• _WORK REQUEST_
Do the following statements agree with the figure caption on the pKT2/NAG vector below? Answer yes or no for each and quote the deciding words. (a) The polyadenylation signal comes from the rabbit beta globin gene. (b) The neomycin resistance gene is regulated by the CMV promoter. (c) The SB transposase inserts transposon sequences into TA-dinucleotide targets.

• _TEXT FOR ANALYSIS_
========
Efficient Non-Viral Integration and Stable Gene Expression in Multipotent Adult Progenitor Cells
Figure 1
Schematic diagram of the internally controlled pKT2/NAG vector and integration products mediated by Sleeping Beauty (SB) transposase and by bacteriophage PhiC31 (C31) integrase. (a) The integrating vector consists of (i) a C31 integrase recognition site (attB); (ii) eF1α or CMV- (Pr-) regulated GFP expression unit; (iii) neomycin resistance gene (Neo) transcriptionally regulated by the PGK promoter; (iv) flanking T2 transposase binding sites (IR/DRs; boxes with double triangles) separated by; (v) a colE1 bacterial origin of replication and kanamycin resistance gene; (vi) pA, polyadenylation signal from the rabbit beta globin gene. (b) SB transposase-mediated integration (left): the SB transposase excises transposon sequences at IR/DR transposase binding sites and precisely inserts them into TA-dinucleotide targets in cellular chromosomes, which are subsequently duplicated. C31 integrase-mediated integration (right): exogenous gene sequences on an attB containing plasmid integrate into mammalian genomes at “pseudo-attP” sites, chromosomal sequences having partial homology to the wild-type phage attP sequence.
========
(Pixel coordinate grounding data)
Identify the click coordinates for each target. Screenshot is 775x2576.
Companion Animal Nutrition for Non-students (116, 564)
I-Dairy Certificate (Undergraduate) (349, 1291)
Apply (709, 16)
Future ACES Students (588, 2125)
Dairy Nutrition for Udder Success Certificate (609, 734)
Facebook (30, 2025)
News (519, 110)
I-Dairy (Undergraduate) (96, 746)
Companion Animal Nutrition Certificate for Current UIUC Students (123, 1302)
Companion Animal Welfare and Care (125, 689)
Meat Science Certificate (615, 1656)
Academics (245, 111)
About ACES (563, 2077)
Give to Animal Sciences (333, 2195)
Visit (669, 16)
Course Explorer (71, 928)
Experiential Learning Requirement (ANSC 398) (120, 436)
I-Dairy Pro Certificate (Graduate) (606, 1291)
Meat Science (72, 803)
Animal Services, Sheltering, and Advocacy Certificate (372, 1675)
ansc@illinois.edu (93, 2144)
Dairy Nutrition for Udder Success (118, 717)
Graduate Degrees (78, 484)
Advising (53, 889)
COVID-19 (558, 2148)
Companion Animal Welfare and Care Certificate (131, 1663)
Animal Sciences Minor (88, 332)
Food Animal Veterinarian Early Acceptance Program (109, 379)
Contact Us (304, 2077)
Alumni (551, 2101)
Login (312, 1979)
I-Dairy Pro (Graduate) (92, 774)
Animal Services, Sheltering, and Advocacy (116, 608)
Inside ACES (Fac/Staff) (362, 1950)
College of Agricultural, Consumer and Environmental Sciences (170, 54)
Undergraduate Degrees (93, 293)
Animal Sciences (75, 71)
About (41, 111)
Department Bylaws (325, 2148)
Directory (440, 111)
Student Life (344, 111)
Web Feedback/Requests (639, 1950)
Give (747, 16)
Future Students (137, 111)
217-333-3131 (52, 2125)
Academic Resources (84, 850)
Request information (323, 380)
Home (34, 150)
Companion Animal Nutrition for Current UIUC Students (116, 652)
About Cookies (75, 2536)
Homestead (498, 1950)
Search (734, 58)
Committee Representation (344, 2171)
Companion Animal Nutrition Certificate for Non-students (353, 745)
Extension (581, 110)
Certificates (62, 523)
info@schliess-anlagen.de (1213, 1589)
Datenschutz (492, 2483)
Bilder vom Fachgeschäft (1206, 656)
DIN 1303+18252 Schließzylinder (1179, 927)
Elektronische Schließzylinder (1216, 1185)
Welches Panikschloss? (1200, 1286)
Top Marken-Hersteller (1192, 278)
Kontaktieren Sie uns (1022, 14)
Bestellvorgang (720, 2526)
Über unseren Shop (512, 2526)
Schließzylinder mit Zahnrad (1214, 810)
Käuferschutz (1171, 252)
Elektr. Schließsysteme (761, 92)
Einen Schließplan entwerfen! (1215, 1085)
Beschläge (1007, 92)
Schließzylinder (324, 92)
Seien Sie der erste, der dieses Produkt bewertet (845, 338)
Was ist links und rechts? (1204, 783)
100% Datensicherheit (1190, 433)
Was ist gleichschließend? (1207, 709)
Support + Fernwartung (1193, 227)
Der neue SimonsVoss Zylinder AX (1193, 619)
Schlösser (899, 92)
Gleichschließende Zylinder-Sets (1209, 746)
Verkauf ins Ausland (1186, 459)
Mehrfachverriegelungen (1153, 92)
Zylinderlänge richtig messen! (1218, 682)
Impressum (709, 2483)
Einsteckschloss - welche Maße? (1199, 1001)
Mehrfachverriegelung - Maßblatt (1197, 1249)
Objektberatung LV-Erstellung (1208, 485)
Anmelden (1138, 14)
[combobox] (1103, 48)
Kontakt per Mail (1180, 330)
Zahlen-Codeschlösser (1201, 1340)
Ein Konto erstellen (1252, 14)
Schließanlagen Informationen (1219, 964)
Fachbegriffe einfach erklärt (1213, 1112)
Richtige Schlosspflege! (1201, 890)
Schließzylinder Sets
========
• _ANSWER SPACE_
(a) Yes: "pA, polyadenylation signal from the rabbit beta globin gene"
(b) No: "neomycin resistance gene (Neo) transcriptionally regulated by the PGK promoter"
(c) Yes: "precisely inserts them into TA-dinucleotide targets in cellular chromosomes"